The numbers $0, 1, 2, \cdots$ are called whole numbers. It can be observed that whole numbers except $0$ are natural numbers.

### Number Line

Whole numbers can be represented by points on a line called the number line. For this purpose, a straight line is drawn and a point is chosen on the line and labeled as $0$. Starting with $0$, mark off equal intervals of any suitable length. Marked points are labeled as $1, 2, \cdots$ as shown in Figure below. The figure below represents real numbers since it includes the negative number (numbers on the left of $0$ in this diagram are called negative numbers).

The arrow on the extreme (right-hand side in case of while numbers or negative numbers) indicates that the list of numbers continues in the same way indefinitely.

A whole number can be even or odd. An even number is a number that can be divided by 2 without leaving any remainder. The numbers $0, 2, 4, 6, 8, \cdots$ are all even numbers. An odd number is a number which cannot be divided by 2 without leaving any remainder. The numbers $1, 3, 5, 7, 9, \cdots$ are all odd.

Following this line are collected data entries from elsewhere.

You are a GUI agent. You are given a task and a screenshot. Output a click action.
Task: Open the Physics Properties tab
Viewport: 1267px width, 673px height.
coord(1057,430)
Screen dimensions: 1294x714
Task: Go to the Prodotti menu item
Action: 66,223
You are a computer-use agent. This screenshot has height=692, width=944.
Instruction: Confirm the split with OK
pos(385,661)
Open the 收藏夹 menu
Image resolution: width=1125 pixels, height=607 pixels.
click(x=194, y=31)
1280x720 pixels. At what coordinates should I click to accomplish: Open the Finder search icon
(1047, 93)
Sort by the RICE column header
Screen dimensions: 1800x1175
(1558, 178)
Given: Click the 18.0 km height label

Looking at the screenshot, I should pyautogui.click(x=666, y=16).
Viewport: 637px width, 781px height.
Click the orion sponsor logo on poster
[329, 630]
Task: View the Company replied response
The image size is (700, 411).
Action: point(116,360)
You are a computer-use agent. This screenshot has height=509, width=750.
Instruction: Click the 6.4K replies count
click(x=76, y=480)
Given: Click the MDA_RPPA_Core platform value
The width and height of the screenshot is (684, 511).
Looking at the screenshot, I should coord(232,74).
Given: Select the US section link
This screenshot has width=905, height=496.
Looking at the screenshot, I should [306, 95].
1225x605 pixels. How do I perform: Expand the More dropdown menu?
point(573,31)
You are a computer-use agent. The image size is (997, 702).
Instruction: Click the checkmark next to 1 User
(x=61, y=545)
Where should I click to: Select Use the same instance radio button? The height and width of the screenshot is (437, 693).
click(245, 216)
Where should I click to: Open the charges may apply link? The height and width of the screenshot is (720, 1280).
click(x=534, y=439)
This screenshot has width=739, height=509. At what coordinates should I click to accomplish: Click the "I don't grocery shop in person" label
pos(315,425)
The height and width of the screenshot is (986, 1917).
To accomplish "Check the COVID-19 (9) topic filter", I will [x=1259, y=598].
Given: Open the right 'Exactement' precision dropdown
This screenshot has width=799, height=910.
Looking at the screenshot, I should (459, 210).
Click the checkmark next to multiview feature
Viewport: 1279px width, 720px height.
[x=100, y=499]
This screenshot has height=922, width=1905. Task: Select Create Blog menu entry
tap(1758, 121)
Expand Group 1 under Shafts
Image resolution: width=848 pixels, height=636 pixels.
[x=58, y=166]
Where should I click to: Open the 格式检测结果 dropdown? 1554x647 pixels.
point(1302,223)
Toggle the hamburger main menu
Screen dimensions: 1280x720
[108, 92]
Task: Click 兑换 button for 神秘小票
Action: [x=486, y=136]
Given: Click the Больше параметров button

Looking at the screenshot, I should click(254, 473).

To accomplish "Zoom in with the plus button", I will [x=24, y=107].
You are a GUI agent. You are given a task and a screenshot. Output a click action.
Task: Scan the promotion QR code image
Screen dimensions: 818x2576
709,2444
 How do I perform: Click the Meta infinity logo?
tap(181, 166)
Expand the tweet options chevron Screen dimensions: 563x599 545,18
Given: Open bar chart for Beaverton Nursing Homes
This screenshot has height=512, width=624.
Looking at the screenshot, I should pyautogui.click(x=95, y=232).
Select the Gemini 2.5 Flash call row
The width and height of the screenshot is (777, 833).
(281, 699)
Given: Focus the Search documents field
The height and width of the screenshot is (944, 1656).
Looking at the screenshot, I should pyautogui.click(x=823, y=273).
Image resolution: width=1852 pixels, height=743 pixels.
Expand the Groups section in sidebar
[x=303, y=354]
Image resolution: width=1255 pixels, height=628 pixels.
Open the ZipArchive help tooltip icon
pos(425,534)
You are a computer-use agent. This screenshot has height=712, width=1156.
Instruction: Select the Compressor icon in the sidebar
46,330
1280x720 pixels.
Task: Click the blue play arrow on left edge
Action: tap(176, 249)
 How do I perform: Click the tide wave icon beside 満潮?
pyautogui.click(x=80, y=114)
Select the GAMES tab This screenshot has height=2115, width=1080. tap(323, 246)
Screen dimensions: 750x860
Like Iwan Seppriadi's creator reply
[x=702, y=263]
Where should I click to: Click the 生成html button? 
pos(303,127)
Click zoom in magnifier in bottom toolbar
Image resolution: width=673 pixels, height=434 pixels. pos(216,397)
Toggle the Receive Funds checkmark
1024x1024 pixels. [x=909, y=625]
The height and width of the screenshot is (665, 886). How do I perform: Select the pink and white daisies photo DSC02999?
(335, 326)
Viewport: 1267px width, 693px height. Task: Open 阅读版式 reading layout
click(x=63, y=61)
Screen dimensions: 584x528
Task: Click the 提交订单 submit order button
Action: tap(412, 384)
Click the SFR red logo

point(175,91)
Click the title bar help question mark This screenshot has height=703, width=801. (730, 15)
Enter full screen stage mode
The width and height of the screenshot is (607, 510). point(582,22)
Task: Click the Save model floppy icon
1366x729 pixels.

It is interesting to know that any two numbers can be added in any order and it will not affect the results. For example, $3+5 = 5+3$. This is called the *commutative law of addition*. Similarly, the order of grouping the numbers does not affect the result. For example, $2+3+5=(2+3)+5 = 2+ (3+5)=(2+5)+3$. This is called the *associative law of addition*. The subtraction and division of numbers are not commutative as $5-7\ne7-5$ and $6\div2 \ne 2\div 6$ in general.

Like addition and multiplication, whole numbers also follow *commutative law* and it is called *commutative law of multiplication*, for example, $2\times 8 = 8 \times 2$. Like addition and multiplication, whole numbers also follow *the associative law of multiplications*. For example, $2 \times (3 \times 4) = (2 \times 3) \times 4 = (2 \times 4)\times 3$. Similarly, *multiplication is distributive over addition and subtraction*, for example, (i) $5\times (6 + 7) = (5 \times 6) + (5 \times 7)$ or $(6+7) \times 5=(6 \times 5)+(7 \times 5)$. (ii) $3 \times (6-2) = (3 \times 6) – (3 \times 2)$ or $(6-2) \times 3 = (6 \times 3) – (2 \times 3)$.

Take any two-digit number say 57, and reverse the digits to obtain 75. Now subtract the smaller number from the bigger number, we have $75-57=18$. Now reverse the digits of 18 and add 18 to its reverse (81), that is, $18+81$, and you will get 99.